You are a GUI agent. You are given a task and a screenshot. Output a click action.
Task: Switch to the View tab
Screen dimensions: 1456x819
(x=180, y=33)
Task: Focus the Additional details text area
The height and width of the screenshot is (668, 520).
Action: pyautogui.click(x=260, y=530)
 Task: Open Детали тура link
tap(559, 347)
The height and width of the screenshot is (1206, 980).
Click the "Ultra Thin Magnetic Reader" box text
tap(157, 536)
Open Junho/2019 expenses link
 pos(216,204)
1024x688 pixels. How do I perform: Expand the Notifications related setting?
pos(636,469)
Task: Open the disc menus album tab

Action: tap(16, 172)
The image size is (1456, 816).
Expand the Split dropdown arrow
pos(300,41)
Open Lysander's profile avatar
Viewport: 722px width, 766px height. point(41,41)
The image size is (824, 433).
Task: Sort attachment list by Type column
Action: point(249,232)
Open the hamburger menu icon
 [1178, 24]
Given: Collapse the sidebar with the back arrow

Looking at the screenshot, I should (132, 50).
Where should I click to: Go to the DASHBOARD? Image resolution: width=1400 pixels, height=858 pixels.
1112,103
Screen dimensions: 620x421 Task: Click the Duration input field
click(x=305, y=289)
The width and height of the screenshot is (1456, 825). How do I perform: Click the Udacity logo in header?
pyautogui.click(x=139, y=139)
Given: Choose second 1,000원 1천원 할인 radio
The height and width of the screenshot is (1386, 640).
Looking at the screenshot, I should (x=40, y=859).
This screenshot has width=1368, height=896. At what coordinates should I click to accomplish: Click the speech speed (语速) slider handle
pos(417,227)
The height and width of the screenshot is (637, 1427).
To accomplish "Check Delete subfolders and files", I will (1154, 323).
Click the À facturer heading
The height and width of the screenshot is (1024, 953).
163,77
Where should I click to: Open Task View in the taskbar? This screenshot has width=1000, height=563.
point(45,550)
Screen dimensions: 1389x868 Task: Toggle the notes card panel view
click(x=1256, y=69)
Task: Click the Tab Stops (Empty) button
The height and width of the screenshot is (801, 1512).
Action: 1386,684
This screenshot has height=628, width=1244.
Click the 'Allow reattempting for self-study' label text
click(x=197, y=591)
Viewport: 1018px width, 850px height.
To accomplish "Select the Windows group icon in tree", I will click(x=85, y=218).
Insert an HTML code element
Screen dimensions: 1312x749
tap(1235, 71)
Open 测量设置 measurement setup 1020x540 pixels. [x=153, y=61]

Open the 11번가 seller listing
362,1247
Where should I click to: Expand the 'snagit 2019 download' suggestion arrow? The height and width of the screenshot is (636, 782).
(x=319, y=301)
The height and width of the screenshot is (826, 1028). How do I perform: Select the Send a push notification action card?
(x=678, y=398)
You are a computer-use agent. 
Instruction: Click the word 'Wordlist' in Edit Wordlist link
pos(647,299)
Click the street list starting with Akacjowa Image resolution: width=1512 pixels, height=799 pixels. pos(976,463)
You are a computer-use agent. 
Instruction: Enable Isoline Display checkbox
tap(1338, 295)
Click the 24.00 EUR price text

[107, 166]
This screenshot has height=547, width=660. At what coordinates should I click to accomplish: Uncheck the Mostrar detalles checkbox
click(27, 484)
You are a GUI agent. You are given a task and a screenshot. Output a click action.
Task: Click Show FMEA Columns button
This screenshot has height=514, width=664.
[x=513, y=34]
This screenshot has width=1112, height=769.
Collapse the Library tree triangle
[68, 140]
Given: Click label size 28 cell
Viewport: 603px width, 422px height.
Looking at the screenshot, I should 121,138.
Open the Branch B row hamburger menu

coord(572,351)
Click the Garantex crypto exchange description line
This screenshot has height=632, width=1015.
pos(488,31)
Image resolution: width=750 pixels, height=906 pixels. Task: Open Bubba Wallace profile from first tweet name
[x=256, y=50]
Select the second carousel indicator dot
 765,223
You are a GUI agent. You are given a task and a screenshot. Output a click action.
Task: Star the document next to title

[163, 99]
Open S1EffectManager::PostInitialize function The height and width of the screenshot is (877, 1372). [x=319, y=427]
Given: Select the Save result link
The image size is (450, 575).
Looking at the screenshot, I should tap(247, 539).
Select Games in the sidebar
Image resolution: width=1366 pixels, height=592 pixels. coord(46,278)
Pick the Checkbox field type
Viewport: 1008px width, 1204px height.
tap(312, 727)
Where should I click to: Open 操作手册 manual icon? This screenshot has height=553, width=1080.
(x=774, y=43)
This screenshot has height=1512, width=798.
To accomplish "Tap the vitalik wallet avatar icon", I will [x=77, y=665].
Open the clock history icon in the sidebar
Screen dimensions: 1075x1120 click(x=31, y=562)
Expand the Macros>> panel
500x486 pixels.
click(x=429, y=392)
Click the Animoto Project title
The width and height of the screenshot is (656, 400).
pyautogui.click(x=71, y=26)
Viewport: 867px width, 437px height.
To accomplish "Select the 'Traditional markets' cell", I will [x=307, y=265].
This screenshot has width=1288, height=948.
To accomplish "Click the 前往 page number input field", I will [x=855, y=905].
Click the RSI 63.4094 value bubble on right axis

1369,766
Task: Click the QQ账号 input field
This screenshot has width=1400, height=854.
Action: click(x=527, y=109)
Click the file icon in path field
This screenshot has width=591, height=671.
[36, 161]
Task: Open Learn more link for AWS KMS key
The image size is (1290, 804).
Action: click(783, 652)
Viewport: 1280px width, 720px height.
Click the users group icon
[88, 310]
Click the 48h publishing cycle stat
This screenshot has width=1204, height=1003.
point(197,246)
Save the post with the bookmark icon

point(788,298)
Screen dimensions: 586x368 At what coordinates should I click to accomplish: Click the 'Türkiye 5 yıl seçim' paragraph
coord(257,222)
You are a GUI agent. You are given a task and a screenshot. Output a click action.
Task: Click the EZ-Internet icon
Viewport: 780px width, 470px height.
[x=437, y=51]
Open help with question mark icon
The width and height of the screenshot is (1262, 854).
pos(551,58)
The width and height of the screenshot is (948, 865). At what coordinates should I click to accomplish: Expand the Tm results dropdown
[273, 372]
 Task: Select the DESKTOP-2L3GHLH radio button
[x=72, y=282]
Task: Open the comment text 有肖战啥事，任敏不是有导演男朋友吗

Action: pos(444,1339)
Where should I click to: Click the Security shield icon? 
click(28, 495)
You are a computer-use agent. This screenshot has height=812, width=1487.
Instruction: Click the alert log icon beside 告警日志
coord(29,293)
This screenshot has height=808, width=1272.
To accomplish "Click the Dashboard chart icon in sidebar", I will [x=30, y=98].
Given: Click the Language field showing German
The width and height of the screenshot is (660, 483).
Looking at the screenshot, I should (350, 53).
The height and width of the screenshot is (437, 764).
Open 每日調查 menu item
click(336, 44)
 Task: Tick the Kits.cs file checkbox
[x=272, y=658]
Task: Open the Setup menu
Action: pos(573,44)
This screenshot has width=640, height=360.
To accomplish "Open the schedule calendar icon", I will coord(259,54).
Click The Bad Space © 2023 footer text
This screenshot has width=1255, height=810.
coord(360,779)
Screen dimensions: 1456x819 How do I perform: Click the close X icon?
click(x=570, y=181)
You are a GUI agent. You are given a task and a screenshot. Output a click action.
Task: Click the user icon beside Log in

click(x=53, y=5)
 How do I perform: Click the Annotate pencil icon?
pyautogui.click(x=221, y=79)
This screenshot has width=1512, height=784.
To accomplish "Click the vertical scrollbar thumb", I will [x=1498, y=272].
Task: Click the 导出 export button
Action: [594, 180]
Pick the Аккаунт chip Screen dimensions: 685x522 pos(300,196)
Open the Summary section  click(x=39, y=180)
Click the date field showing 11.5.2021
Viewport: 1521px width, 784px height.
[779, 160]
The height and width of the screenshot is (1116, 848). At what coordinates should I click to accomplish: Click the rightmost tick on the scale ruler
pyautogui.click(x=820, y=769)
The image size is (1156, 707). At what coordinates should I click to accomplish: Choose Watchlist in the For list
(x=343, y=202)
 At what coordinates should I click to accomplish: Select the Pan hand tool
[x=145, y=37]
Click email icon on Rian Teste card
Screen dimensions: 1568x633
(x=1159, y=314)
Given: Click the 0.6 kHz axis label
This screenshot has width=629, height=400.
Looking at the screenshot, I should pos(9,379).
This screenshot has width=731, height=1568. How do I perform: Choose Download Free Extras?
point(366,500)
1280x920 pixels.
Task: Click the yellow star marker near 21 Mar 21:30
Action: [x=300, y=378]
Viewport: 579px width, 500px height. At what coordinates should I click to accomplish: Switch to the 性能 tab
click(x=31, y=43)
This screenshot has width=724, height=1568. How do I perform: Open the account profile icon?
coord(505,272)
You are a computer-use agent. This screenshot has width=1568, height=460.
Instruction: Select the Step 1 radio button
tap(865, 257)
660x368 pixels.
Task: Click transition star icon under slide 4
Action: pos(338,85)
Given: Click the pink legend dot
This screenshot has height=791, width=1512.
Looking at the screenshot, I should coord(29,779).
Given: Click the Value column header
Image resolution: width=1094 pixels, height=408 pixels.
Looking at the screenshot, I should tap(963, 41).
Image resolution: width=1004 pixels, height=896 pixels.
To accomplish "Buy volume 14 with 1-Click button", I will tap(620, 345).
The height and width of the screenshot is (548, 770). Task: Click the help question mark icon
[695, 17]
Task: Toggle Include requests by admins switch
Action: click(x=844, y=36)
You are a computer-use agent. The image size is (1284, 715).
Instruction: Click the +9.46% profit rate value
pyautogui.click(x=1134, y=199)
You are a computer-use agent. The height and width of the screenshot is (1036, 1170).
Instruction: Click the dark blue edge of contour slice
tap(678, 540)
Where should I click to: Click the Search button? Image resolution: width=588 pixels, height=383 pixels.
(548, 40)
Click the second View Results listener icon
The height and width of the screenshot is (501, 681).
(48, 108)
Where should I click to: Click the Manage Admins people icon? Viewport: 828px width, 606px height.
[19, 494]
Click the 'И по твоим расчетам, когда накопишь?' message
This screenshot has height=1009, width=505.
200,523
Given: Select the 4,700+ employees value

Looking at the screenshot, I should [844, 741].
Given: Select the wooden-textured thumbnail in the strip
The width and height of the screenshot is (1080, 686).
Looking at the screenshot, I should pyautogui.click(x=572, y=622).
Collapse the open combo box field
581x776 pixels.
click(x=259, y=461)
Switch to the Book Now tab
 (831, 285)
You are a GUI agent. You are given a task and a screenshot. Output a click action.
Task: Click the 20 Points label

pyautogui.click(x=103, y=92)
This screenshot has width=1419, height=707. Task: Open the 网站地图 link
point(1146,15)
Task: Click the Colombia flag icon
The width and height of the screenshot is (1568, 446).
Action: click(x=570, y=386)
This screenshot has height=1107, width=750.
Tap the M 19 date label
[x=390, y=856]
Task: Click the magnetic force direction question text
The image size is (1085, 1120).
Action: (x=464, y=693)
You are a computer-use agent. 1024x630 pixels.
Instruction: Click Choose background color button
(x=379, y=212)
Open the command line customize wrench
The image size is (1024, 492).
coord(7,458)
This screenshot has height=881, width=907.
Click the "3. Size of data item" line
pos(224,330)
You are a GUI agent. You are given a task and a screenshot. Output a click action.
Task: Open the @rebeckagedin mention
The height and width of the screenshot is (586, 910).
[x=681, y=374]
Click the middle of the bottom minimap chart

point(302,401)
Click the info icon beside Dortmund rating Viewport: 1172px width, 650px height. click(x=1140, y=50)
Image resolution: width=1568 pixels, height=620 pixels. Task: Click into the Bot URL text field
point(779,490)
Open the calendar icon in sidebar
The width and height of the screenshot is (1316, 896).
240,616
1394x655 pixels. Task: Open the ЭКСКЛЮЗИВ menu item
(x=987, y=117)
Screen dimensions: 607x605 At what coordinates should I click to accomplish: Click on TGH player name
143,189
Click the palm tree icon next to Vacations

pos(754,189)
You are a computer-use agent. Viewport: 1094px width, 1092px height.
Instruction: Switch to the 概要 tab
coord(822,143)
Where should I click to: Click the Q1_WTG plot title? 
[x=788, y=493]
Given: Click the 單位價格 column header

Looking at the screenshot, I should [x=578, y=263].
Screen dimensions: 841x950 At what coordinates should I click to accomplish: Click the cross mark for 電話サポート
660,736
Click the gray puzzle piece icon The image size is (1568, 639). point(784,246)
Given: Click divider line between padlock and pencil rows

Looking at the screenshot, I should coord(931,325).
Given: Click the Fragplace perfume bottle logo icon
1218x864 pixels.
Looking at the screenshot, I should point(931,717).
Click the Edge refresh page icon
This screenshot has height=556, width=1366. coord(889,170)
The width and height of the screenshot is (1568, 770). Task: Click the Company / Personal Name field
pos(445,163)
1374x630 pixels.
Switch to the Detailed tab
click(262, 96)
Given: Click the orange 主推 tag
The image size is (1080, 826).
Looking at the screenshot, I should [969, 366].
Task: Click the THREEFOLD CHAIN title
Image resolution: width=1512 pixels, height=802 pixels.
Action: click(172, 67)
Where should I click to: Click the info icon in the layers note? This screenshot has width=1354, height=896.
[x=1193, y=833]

== PROBLEM DESCRIPTION ==
Rewrite the lines from the one holding "This screenshot has height=881, width=907." through the one holding "[x=788, y=493]", inclusive, substituting "button" for each "icon" and leaving everything else unchanged.

== COMPLETED EXERCISE ==
This screenshot has height=881, width=907.
Click the "3. Size of data item" line
pos(224,330)
You are a GUI agent. You are given a task and a screenshot. Output a click action.
Task: Open the @rebeckagedin mention
The height and width of the screenshot is (586, 910).
[x=681, y=374]
Click the middle of the bottom minimap chart

point(302,401)
Click the info button beside Dortmund rating Viewport: 1172px width, 650px height. click(x=1140, y=50)
Image resolution: width=1568 pixels, height=620 pixels. Task: Click into the Bot URL text field
point(779,490)
Open the calendar button in sidebar
The width and height of the screenshot is (1316, 896).
240,616
1394x655 pixels. Task: Open the ЭКСКЛЮЗИВ menu item
(x=987, y=117)
Screen dimensions: 607x605 At what coordinates should I click to accomplish: Click on TGH player name
143,189
Click the palm tree button next to Vacations

pos(754,189)
You are a computer-use agent. Viewport: 1094px width, 1092px height.
Instruction: Switch to the 概要 tab
coord(822,143)
Where should I click to: Click the Q1_WTG plot title? 
[x=788, y=493]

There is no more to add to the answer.